The evolution of financial marketing got a big push from COVID — Gee went so far as to call it a “quantum leap.” Marketers stepped up or were drafted for many tasks beyond their usual ones — even communicating about testing and personal protective equipment, for example.

“They are finding that defining the company’s brand is no longer simply about its products and services,” says Gee. He says brand has become more central to companies than ever before. Edelman works extensively on measuring importance of trust in a longstanding series of surveys and a special pandemic edition found that six out of ten Americans believe brands will play a major role in the recovery — or failure to recover — of the country.

Read More: 5 Reasons Millennials Hate Your Bank’s Content Marketing

Digital Adoption Knocks It Out of the Park

In 2015, 56% of Americans banked on all digital channels and 35% banked specifically on smartphones, according to Insider Intelligence research. In 2020, those figures have risen to 73% and 55%, respectively. That means in five years digital banking usage has risen by 30% and mobile banking usage by 57%.

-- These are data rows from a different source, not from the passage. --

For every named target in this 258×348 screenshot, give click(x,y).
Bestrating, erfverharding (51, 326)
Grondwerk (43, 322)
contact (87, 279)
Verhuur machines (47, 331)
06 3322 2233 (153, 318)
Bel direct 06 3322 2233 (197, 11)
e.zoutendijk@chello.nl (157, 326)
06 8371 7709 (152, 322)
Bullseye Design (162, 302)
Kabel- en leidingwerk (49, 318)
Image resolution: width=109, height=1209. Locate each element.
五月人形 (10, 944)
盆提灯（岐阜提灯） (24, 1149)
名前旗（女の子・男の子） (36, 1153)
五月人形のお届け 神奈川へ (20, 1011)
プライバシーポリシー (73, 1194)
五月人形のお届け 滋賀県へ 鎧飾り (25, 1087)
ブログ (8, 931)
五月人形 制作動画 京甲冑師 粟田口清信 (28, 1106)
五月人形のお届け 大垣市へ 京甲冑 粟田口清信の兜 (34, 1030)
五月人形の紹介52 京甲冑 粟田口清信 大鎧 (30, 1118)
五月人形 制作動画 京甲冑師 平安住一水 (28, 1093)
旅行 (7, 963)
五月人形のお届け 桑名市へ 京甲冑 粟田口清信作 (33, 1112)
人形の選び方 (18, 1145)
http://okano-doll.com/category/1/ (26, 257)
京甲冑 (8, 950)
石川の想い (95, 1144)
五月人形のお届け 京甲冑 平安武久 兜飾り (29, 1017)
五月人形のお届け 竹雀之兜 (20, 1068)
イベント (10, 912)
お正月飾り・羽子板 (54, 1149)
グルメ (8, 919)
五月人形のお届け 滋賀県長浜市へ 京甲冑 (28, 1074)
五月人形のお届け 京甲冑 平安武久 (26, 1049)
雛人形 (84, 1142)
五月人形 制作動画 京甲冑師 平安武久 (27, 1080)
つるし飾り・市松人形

“Our customers need this — now.”

Clearly the shift to digital had been under way already but panelists at the second webinar agreed that the pandemic’s requirements have been an accelerant in two ways. One was the means financial institutions used to provide services remotely. The other was the way they allowed, or even encouraged, front-line staff to reach out to customers to communicate the latest developments.

Particularly interesting were the comments from panelists concerning how COVID’s exigencies caused changes at the banks themselves.

At M&T Bank, once most staffers were working remotely a major change in risk tolerance occurred, according to Mary Kate Loftus, SVP and Director of Digital. She explains that the typical bank requirements for nailing down every detail had to give way to flexibility. She says the bank’s mantra became: “Our customers need this — now.”

“The services customers needed bubbled to the top,” says Loftus.

BMO’s Elsass says management decided early on that downtime could not be tolerated under the pandemic’s circumstances and a “0% outage” rule went into place. She says that policy necessitated a constant weighing of what had to give to make that deliverable. For example, back in April the bank paused two major upgrades originally planned for 2020 because the risk of system downtime was unacceptable.

A substantial rethinking of how front-line employees communicate with customers took place at First Horizon Bank, according to Ben Hopper, SVP and Head of Retail Strategy, ATM and CRM Delivery. For example, to relieve pressure on the bank’s call center, management decided to get the word out that customers could call their own branches for information and other assistance. Bankers were encouraged to reach out to consumers to see what they needed and to provide updates. Part of the message was “Tell us what you need.”

The outreach didn’t have to only be by phone. “We empowered the bankers to communicate the way they wanted to.” While some institutions have historically kept a tight rein on social media and other nontraditional channels, Hopper advised that institutions “let them have some creative range and then let them go forth.”

“Customers trust the banker they work with regularly,” says Loftus. Enabling such contact went a long way toward making rapid digital adoption work.

Elsass says it’s important that customers not feel forced into channels, and for those who didn’t feel comfortable with the digital shift, workarounds were engineered. One such accommodation was providing emailed PDFs of applications that digital-shy consumers could print out and deliver to the bank in some other way.

“We have been allowing customers to work with us in the fashion we feel they are comfortable with,” says Elsass.

And there is a specter overshadowing all, according to Elsass. Should a major second wave of COVID come about, the industry may have to figure out even more solutions, even, conceivably, banking with no physical facilities at all.

That’s unpleasant — but not entirely unanticipated.